◆ What you need to do ◆
Leave out the pictures and transcribe the rest of the records exactly.
Data in this exercise Start Marker
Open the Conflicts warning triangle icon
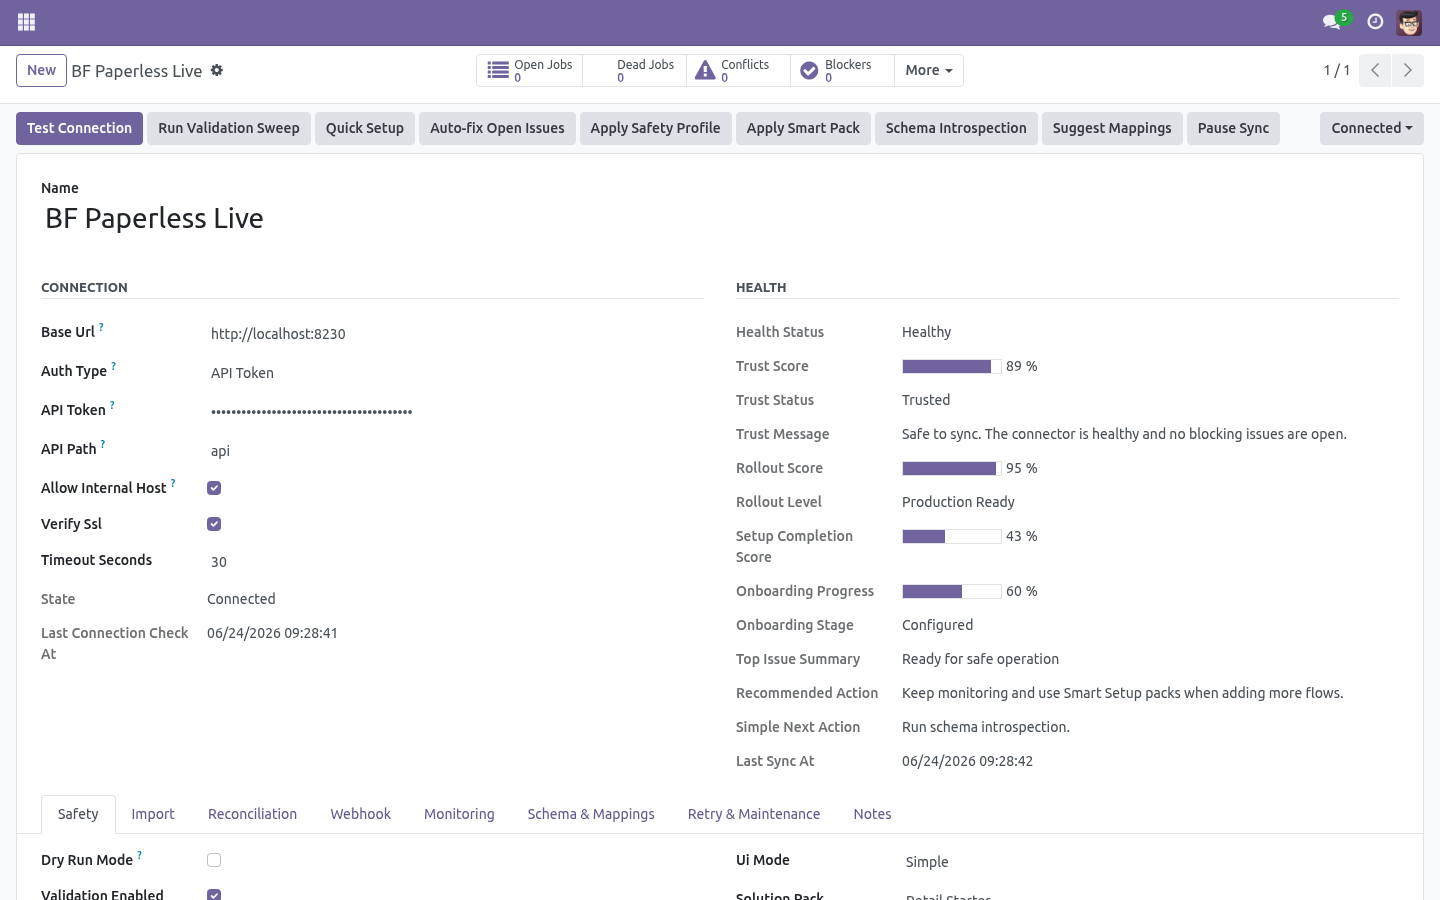The width and height of the screenshot is (1440, 900). pyautogui.click(x=705, y=70)
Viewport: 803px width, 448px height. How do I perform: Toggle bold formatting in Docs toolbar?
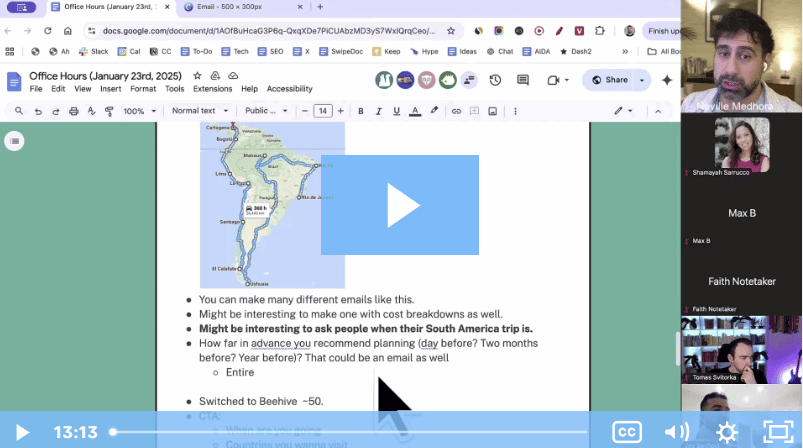pos(361,111)
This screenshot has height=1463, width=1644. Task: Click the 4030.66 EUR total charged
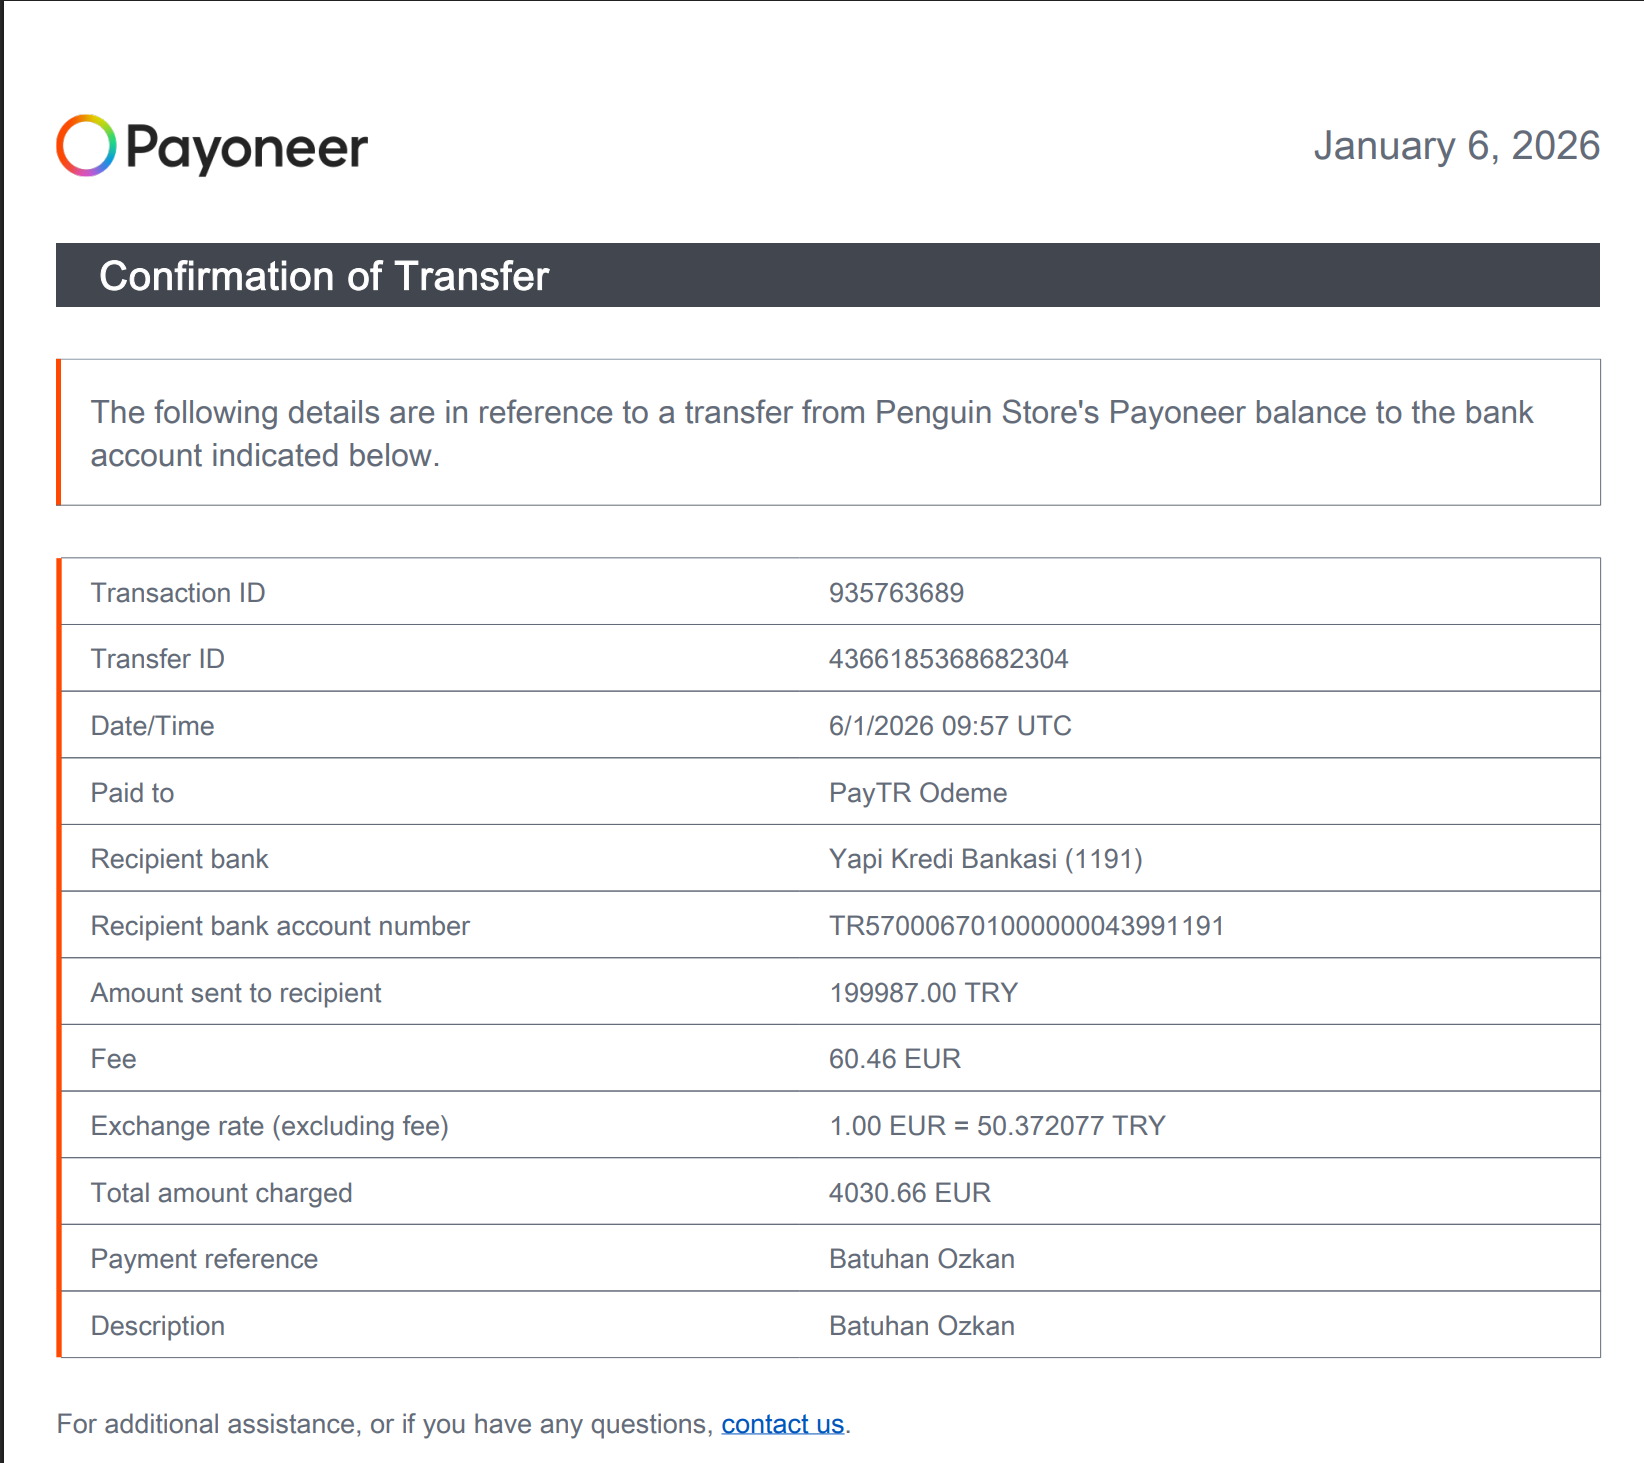tap(910, 1193)
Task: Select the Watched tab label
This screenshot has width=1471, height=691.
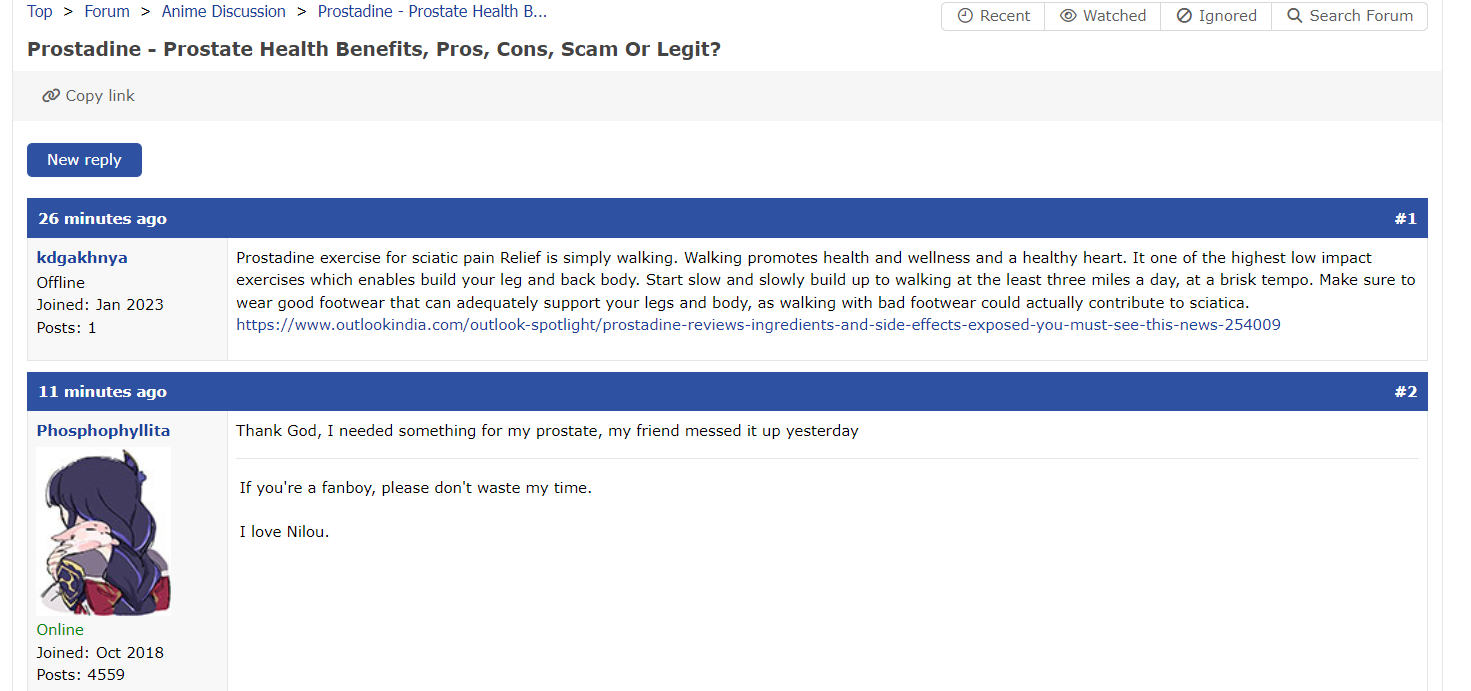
Data in this exercise End Marker
◆ Response to this task ◆
Open the Conflicts warning triangle icon
The width and height of the screenshot is (1440, 900). pyautogui.click(x=705, y=70)
Viewport: 803px width, 448px height. How do I perform: Toggle bold formatting in Docs toolbar?
pos(361,111)
This screenshot has height=1463, width=1644. Task: Click the 4030.66 EUR total charged
tap(910, 1193)
Task: Select the Watched tab label
This screenshot has width=1471, height=691.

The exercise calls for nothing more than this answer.